Le contexte était différent. Je revenais de blessure, j'avais besoin de retrouver du temps de jeu. Pour ne pas faire trop galérer les dirigeants marseillais, j'ai coupé court très vite. J'avais même refusé de parler avec le coach parce que je savais ce que je voulais.
Entre-temps, cet été, le Séville FC vous a recalé à la visite médicale. Que s'est-il passé ?
Le docteur me pose des questions, me demande à quel genou je me suis blessé, si j'ai joué... Je rentre à l'hôtel et on me dit qu'il y a un problème, que les médecins m'ont trouvé un œdème au genou. Je pars voir un spécialiste à Madrid avec quelqu'un du club. Dans son cabinet, il me fait passer des tests, tout ce qu'il y a de plus basique. À peine revenu à l'hôtel, le club ne veut plus me faire signer. On n'a jamais eu d'explication claire alors que mon genou va très bien.
Vous avez eu des doutes malgré tout.
Je suis allé voir un vrai spécialiste cette fois, à Londres. Il n'a rien trouvé. Je suis venu avec mon dossier médical à l'OM et j'ai repassé des tests ici.
Il y a deux ans, Patrice Évra avait exhorté les jeunes à se réveiller pour espérer lui prendre sa place en sélection. Finalement, vous avez réussi à la fois à Marseille et en bleu...
(Un peu gêné.) Pourquoi ? Il va jouer d'autres matches aussi.
À votre arrivée, vous deviez vous partager le temps de jeu mais vous avez clairement pris le dessus...
Je ne suis pas d'accord. Il n'y a pas de titulaire indiscutable. Et avec l'enchaînement des matches...
C'est un challenge pour vous d'être en concurrence avec un joueur de ce calibre-là ?

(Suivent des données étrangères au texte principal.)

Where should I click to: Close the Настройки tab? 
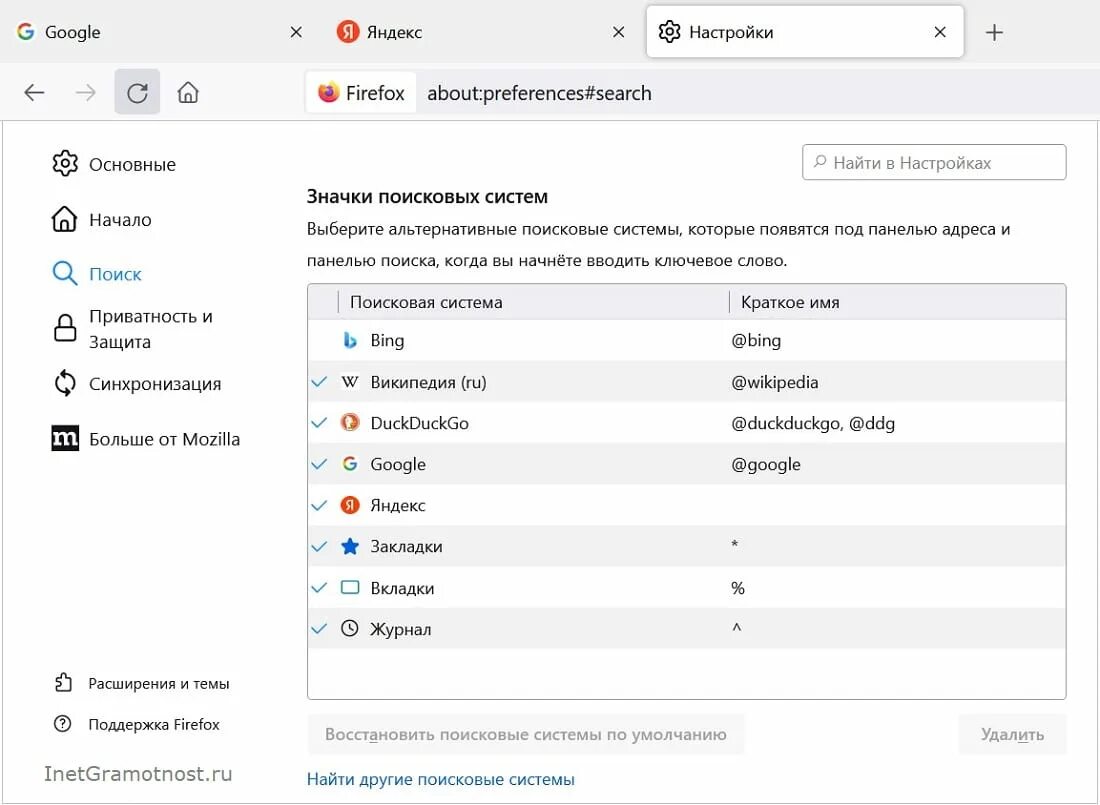[940, 32]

C'est intéressant, oui. Il était capitaine à Manchester United, il a joué en équipe de France. Il a été un des meilleurs latéraux gauches du monde, ce n'est pas n'importe qui. Il me donne des conseils, il en donne à tout le monde, d'ailleurs. Il ne peut que me faire progresser.
Dans quels domaines ?
Il me donne parfois son avis sur mon placement, les adversaires... Contre Nice, par exemple, il m'avait expliqué deux ou trois trucs sur Saint-Maximin. Et pourtant, il m'a bien cassé les c... ! Sinon, "Pat" m'a dit aussi cette saison à propos du préparateur physique (Paolo Rongoni) : "Écoute-le bien, lui, c'est un bon. Si tu veux travailler, il va t'emmener au plus haut niveau."

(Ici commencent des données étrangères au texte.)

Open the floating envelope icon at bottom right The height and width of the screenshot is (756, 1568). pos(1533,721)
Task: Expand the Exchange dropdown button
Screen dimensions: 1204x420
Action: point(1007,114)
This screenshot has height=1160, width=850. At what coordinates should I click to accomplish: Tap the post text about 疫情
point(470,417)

Évra ne vit-il pas trop mal le fait d'être déclassé ?
Il n'est absolument pas négatif. Même quand il ne joue pas, il est à 100%. Il est important dans le groupe, c'est un leader. Quand j'ai un doute, je peux lui en parler ou en parler au coach. Et si lui a quelque chose à me dire, il le fait.
Qu'est-ce qu'il vous a dit quand vous avez été appelé en sélection ?
Il m'a envoyé un message pour me dire qu'il était fier de moi.»